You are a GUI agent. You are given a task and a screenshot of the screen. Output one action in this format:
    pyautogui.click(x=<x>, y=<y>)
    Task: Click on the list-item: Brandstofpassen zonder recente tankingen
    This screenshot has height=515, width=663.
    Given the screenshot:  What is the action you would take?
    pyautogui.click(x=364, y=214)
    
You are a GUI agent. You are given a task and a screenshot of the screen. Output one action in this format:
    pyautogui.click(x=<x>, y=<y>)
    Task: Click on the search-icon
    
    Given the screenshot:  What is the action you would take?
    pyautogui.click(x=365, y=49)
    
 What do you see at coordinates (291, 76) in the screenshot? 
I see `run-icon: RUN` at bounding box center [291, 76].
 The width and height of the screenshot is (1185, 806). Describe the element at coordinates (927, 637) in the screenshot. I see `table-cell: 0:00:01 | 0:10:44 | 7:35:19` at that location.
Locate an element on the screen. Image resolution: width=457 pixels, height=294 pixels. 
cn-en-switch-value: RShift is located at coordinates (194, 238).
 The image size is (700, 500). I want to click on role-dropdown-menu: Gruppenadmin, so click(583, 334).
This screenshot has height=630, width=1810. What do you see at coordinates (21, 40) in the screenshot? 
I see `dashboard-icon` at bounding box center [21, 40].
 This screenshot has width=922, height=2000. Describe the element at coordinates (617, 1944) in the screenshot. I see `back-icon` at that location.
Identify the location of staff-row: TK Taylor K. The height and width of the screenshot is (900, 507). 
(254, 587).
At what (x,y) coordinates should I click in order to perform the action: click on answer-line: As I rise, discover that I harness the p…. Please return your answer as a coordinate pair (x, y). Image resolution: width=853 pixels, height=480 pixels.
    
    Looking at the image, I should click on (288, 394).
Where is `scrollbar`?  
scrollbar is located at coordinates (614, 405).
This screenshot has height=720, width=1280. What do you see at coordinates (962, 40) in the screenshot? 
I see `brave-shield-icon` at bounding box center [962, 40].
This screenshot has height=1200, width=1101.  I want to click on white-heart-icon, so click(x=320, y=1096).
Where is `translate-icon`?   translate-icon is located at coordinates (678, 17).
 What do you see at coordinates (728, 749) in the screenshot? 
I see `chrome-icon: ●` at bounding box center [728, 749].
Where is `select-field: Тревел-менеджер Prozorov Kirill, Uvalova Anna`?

====

[Required action] Could you echo the records word for word, starting at the line that contains "What do you see at coordinates (728, 749)" and ending at the final line of the records?

[Solution]
 What do you see at coordinates (728, 749) in the screenshot? 
I see `chrome-icon: ●` at bounding box center [728, 749].
Where is `select-field: Тревел-менеджер Prozorov Kirill, Uvalova Anna`?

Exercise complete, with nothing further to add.